Medical Device Daily Executive Editor

ORLANDO — Earlier this year, the man and woman on the street were told that for treating angina and other early symptoms of heart disease, drugs are better than stenting.

Or at least that was probably the most common take-home as a result of the national coverage of the COURAGE (Clinical Outcomes Utilizing Percutaneous Coronary Revascularization and Aggressive Guideline-Driven Drug Evaluation) trial.

No matter that this conclusion wasn’t exactly what COURAGE said — that it actually referred only to initial treatment, and that many of those in the drug (optimal medical therapy [OMT]) arm were then crossed over to the percutaneous cardiovascular intervention (PCI)/stenting arm; that the study looked at stenting at a time of only 3% of drug-eluting stent use; a fairly restricted population of U.S. and Canadian army veterans; and that there were many other variables not reported (Medical Device Daily, March 28, 2007).

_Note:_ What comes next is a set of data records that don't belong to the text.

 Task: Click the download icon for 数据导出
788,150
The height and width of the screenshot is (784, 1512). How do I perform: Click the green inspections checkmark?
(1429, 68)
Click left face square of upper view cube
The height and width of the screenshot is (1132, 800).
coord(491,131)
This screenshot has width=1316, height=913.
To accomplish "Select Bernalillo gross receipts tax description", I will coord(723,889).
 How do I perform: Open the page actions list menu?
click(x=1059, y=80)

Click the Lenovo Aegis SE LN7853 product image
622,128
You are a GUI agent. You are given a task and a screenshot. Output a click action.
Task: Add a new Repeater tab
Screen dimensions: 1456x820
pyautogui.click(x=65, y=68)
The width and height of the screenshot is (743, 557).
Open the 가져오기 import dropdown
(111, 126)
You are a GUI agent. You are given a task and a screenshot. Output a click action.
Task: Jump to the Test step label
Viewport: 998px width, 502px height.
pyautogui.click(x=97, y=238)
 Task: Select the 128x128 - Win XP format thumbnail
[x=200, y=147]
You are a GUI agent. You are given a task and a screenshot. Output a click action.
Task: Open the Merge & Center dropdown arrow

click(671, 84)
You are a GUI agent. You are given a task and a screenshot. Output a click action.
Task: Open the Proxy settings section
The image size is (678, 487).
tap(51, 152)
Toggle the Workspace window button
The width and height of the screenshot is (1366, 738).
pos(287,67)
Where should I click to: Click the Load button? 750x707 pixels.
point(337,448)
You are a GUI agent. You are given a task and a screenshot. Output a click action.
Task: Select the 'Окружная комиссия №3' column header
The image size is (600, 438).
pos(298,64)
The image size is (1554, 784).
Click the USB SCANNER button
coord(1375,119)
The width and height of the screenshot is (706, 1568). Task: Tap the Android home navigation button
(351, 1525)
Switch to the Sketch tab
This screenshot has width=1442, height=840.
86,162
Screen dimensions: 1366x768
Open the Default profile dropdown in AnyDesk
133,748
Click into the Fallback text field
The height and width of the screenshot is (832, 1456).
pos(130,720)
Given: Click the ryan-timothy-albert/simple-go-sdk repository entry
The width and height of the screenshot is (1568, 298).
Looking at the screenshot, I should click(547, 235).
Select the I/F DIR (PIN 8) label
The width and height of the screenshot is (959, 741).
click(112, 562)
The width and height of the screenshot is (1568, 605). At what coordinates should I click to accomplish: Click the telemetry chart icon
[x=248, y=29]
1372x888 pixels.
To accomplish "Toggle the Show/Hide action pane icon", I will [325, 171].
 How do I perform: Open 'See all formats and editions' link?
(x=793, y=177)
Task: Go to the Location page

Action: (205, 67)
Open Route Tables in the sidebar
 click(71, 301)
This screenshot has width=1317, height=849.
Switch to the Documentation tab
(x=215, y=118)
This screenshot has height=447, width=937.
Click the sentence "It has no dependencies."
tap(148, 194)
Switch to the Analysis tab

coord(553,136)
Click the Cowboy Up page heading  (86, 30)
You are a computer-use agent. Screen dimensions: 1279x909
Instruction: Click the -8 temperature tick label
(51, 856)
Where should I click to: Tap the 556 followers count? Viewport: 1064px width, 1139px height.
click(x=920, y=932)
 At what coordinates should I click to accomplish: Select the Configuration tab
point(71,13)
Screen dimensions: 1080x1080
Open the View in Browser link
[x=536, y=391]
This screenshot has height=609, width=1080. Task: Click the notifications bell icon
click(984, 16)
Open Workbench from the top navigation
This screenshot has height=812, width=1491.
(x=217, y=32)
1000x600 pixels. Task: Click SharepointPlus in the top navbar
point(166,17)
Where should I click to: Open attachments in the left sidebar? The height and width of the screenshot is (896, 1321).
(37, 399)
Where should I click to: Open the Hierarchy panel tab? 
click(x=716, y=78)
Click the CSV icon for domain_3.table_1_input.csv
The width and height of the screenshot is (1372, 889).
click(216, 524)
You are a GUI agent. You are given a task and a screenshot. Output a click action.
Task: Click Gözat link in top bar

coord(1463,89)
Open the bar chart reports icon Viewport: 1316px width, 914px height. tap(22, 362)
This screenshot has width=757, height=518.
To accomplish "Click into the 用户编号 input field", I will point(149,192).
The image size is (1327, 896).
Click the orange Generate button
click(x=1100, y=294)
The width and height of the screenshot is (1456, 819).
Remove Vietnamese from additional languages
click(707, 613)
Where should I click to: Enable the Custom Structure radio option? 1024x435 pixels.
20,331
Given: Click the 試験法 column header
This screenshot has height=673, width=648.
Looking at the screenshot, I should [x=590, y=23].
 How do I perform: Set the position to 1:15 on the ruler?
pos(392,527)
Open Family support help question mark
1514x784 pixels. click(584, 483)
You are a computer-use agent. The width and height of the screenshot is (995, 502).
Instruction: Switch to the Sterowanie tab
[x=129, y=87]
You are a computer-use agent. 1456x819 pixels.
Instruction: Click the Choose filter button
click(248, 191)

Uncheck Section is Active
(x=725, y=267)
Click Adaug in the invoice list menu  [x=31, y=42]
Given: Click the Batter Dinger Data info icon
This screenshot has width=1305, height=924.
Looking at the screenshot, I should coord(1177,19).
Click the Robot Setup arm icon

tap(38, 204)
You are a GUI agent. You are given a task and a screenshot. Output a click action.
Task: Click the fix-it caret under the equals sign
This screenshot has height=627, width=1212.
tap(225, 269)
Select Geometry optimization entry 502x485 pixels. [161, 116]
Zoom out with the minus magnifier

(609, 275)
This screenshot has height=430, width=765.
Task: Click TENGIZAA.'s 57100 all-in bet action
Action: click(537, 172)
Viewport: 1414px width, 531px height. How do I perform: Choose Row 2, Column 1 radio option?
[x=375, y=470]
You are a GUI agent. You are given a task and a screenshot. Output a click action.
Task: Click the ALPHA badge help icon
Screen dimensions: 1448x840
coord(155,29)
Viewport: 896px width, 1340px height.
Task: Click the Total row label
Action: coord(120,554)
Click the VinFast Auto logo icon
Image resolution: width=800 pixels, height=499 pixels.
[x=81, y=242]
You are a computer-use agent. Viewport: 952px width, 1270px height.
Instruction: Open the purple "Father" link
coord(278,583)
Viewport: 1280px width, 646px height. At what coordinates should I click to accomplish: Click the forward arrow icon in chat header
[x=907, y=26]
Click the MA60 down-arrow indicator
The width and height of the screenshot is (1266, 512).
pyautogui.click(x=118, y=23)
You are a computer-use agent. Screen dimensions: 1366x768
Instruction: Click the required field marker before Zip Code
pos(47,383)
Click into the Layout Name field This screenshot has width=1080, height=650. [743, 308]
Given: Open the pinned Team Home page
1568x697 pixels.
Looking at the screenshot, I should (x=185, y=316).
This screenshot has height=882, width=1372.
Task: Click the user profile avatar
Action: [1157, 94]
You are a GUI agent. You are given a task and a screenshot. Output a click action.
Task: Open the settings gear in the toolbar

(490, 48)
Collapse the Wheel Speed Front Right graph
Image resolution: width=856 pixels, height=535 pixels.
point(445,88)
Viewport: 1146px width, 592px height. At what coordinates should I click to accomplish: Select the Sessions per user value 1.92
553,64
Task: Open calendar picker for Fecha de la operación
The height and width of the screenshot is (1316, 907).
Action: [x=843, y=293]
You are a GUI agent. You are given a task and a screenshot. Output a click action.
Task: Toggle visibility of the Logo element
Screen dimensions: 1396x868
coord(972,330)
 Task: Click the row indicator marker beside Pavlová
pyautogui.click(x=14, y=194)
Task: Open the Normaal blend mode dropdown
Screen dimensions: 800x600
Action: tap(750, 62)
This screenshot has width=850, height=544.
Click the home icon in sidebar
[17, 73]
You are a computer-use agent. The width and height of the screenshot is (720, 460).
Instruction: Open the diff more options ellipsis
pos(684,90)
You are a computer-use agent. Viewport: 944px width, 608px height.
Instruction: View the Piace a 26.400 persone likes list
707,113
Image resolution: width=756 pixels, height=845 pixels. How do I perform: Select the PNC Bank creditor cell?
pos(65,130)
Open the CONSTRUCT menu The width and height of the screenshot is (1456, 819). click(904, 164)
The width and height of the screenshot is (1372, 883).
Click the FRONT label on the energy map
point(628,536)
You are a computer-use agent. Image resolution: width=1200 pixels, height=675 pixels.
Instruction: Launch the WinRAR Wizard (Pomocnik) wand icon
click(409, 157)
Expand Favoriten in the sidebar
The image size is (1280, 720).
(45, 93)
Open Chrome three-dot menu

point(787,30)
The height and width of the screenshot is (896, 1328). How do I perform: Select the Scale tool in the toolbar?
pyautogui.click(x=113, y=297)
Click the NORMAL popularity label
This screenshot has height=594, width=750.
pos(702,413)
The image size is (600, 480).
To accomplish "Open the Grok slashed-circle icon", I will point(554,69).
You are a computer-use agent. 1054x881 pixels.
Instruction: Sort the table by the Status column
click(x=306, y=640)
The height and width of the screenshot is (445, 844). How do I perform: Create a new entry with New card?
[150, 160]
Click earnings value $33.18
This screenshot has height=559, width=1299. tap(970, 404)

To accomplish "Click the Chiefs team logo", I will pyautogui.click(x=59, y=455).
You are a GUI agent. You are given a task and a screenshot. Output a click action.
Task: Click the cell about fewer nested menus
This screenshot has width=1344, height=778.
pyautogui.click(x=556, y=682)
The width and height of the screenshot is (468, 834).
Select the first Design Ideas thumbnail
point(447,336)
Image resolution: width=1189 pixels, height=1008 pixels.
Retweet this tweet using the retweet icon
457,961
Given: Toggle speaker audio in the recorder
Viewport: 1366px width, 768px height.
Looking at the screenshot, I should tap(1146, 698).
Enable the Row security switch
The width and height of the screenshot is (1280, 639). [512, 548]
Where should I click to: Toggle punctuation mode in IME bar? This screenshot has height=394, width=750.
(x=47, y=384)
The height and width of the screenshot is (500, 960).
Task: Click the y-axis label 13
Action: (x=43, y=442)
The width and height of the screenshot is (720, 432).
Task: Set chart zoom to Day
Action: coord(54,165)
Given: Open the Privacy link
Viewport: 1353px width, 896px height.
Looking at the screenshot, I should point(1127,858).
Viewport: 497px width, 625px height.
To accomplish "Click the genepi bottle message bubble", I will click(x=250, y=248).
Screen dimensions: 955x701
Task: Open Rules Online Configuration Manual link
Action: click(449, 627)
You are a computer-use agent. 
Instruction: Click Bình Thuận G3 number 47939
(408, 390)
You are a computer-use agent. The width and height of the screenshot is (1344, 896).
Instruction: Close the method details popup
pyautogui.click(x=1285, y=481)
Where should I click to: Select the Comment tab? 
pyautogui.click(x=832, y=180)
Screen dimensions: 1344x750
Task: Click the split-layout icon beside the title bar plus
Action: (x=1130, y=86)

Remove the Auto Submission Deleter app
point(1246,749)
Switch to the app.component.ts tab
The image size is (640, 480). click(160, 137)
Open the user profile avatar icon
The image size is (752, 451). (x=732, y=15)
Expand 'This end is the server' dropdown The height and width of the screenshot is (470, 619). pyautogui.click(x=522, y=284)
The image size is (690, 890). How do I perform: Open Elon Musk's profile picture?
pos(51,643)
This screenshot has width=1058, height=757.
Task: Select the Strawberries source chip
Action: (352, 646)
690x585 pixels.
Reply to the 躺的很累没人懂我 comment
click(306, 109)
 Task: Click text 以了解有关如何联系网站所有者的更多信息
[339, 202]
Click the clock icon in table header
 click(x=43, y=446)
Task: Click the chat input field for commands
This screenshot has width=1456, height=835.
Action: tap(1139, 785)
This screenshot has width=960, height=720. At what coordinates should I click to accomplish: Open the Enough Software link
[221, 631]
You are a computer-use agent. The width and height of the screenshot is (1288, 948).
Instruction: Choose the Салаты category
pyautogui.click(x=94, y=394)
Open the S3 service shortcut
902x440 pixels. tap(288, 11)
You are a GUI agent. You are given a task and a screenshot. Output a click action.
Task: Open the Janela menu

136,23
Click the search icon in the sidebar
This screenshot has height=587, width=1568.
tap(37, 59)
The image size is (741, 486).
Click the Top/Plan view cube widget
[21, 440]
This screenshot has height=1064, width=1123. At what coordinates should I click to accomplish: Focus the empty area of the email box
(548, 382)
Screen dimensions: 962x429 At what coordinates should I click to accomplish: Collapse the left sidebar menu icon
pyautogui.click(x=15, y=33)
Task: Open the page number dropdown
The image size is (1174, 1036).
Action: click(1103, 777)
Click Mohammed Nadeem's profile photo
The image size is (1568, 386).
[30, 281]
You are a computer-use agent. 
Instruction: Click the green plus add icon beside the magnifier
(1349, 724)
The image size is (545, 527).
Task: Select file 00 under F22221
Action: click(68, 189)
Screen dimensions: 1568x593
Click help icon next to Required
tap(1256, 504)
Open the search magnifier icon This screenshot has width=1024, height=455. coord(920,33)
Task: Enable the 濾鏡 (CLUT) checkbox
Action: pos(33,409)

The broad effect of COURAGE was to cast further doubt on stenting and continue the stagnation of an already stagnated — and, in some regions, declining — med-tech sector.

Now we begin to have the analysis of key subsets and drill-down looks at COURAGE. This brings with it the possibility that DES patients and providers may be even more confused concerning what COURAGE said and should be used for direction of treatment. And it most certainly will continue the debates surrounding this trial and the drugs vs. stenting debate.

Two of these studies were presented at this year’s annual scientific sessions of the American Heart Association (Dallas), ongoing here this week.

In one analysis, researchers reported that PCI/stenting is significantly superior to medical therapy in terms of dealing with a critical level of ischemia — but with the proviso that determining this level of ischemia and follow-on ischemia relief requires a specific form of imaging and imaging follow-up.

The other report said that, whatever the clinical differences between the two types of therapy, PCI/stenting is not just more expensive, it is significantly more expensive.

Leslee Shaw, PhD, professor of medicine at Emory University School of Medicine (Atlanta), reported that in a “nuclear analysis” sub-study of 314 patients from the 2,287-patient COURAGE trial, patients with 5% or more of Ischemia received more benefit from PCI/stenting than from medical therapy.

She said that the results of the study offered a sort of “back to the future” approach because “ischemia is the clarifier” in determining the best therapeutic alternative. By contrast, she said the more recent trend has been to find a blockage/treat a blockage, of whatever type, without assessing the impact of the ischemia and its associated symptoms.

The assessment of ischemia was made with myocardial perfusion SPECT (MPS) imaging before treatment and then after. The imaging studies found that PCI/stenting-treated patients a 30% reduction in ischemia vs. 20% for the OMT group, and so PCI/stenting was a 50% improvement over OMT, an assessment made via MPS upon 18-month follow-up.

However, Shaw told Medical Device Daily that she did not see these findings as greatly altering the use of stenting in current practice. Rather, she said that the study helps to better use the results of COURAGE.

“It won’t tip the balance,” she said. “It says COURAGE I should be followed by COURAGE II and other trials.”

Questioned as to the availability of the scans necessary to determine ischemia for the average person, Shaw told MDD that there are about 8 million perfusion scans each year in the U.S., with about half of cardiology centers offering this type of imaging for assessment.

Overall, she said that this imaging modality is becoming more and more a “standard of care” and thus more broadly available. Thus, she said that the sub-study of COURAGE confirmed the value of MPS in identifying the rate of ischemia putting a patient most at risk at the benefit of PCI/stenting was greatest for these patients thus identified.

William Weintraub, MD, professor of medicine at Christiana Care Health Services (Newark, Delaware), followed Shaw, presenting a cost/benefit analysis of COURAGE and concluding that in this trial PCI/stenting “costs significantly more without offering a survival advantage.”

Weintraub’s data showed that PCI/stenting initially adds about $10,000 per procedure. And he further said that the data showed from “$150,000 to $300,000 per year of life or quality of life” in what he called “an incremental cost-effectiveness ratio.”

He emphasized that the economic evaluation he was presenting was “different than accounting” in that it puts the focus on quality of life, not just dollars and “ties together the economic and the clinical.”

A similar conclusion was reached in a later presentation by Daniel Mark, MD, professor of medicine at Duke University Medical Center (Durham, North Carolina), subtitled “lots of bucks, not much bang.”

Mark said that the “punch line on the cost side of things” from the OAT trial was that the results of the two therapies were equivalent across a range of measures —from physiological to psychological — but the cost of treatment with PCI/stenting was about 40% higher.

Treatment by medical therapy averaged $12,683 while treatment with PCI/stenting was nearly $10,000 higher, on average, at $22.859.